The project analyzed the labor market integration of Bosnian refugees in five countries: Austria, Denmark, Germany, the Netherlands and Sweden. Looking closely at the integration experience of refugees from the Balkan wars allows taking a longer-term view of integrations outcomes in countries affected by the two refugee crises of 2015 and the 1990s.
In 2015, Europe experienced the largest influx of refugees since the Balkan wars in the early 1990s. While arrivals are down in 2016, the security situation in the Middle East and the instability in North Africa and elsewhere mean that Europe will play host to refugees for the foreseeable future.
Quite apart from the considerable humanitarian issues at stake, this commands European countries—both out of self-interest and in the interest of refugees—to facilitate wider societal integration. Labor market integration of newcomers plays a key role in achieving this objective.

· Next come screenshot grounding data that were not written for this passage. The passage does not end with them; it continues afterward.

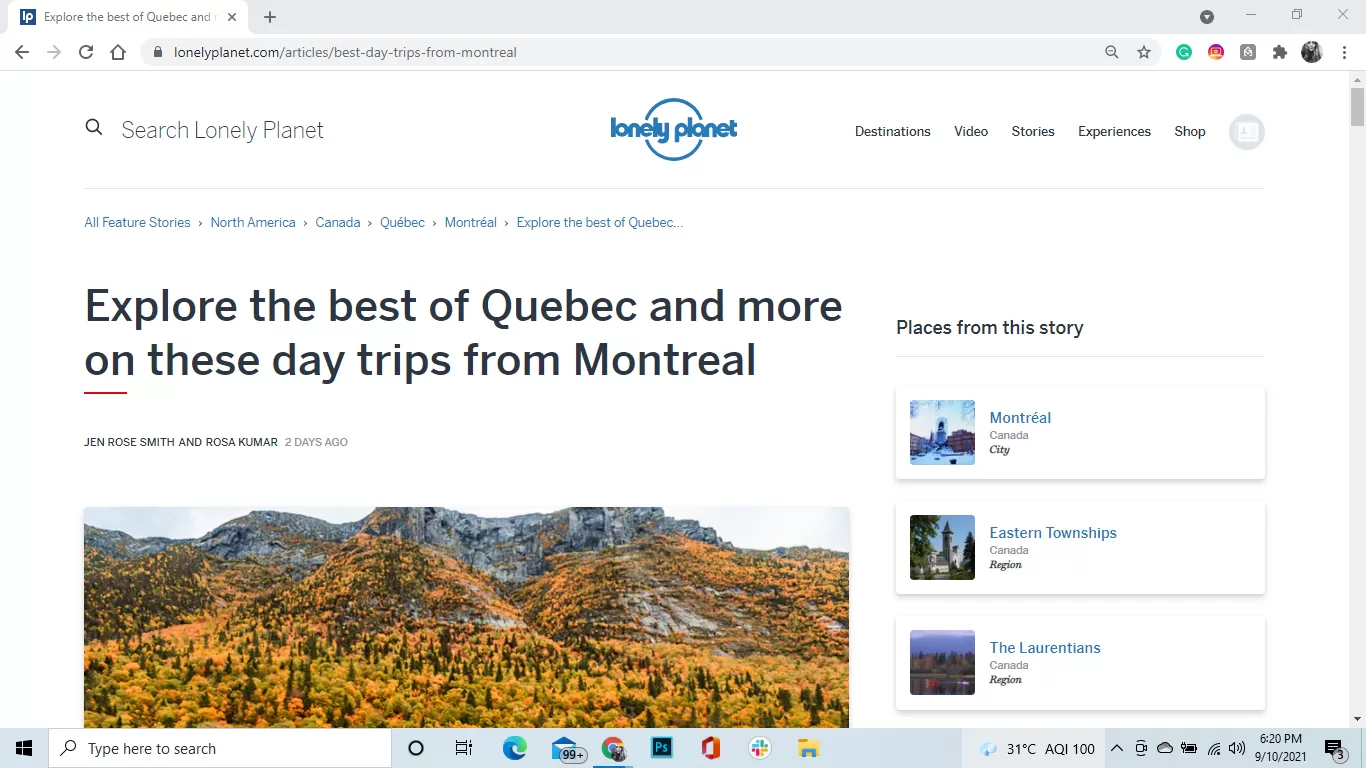The image size is (1366, 768).
Task: Open the user profile avatar icon
Action: [x=1246, y=132]
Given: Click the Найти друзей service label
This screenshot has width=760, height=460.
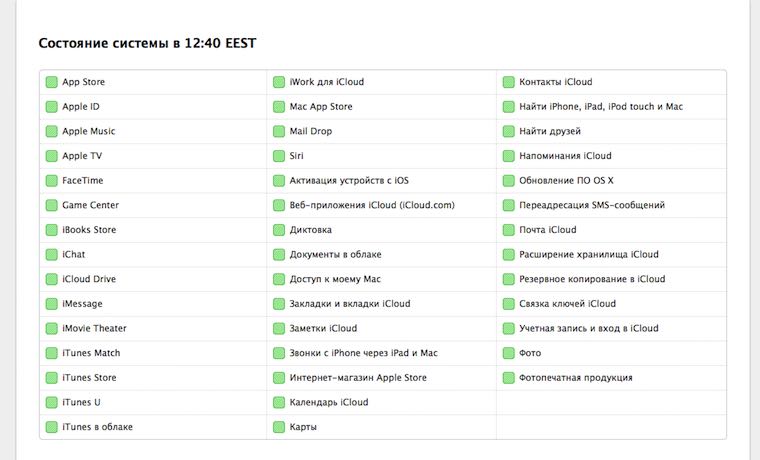Looking at the screenshot, I should 550,131.
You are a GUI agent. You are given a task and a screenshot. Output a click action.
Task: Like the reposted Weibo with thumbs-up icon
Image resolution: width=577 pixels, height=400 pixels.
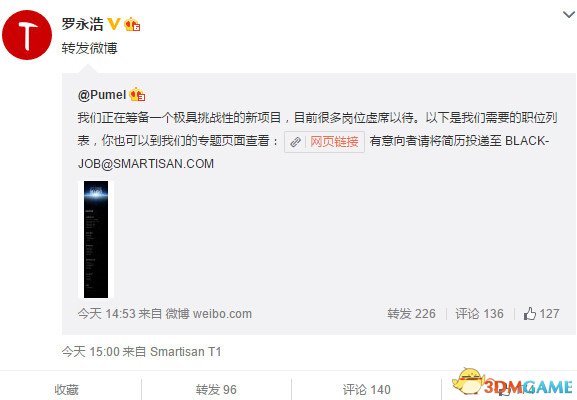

In this study, we traced the integration experience of Bosnian refugees from the Balkan wars to draw lessons for the current wave of refugees. Integration is a slow-moving process. Looking closely at Bosnian refugees enables us to see past immediate integration outcomes and take a longer-term view. Another consideration is that there is significant overlap among countries affected by the two refugee crises. Austria, Denmark, Germany, the Netherlands and Sweden all saw a large absolute and relative influx of refugees in both 2015 and between 1992 and 1995, when the bulk of Bosnians arrived in Western Europe. We studied their labor market integration in depth in those five countries.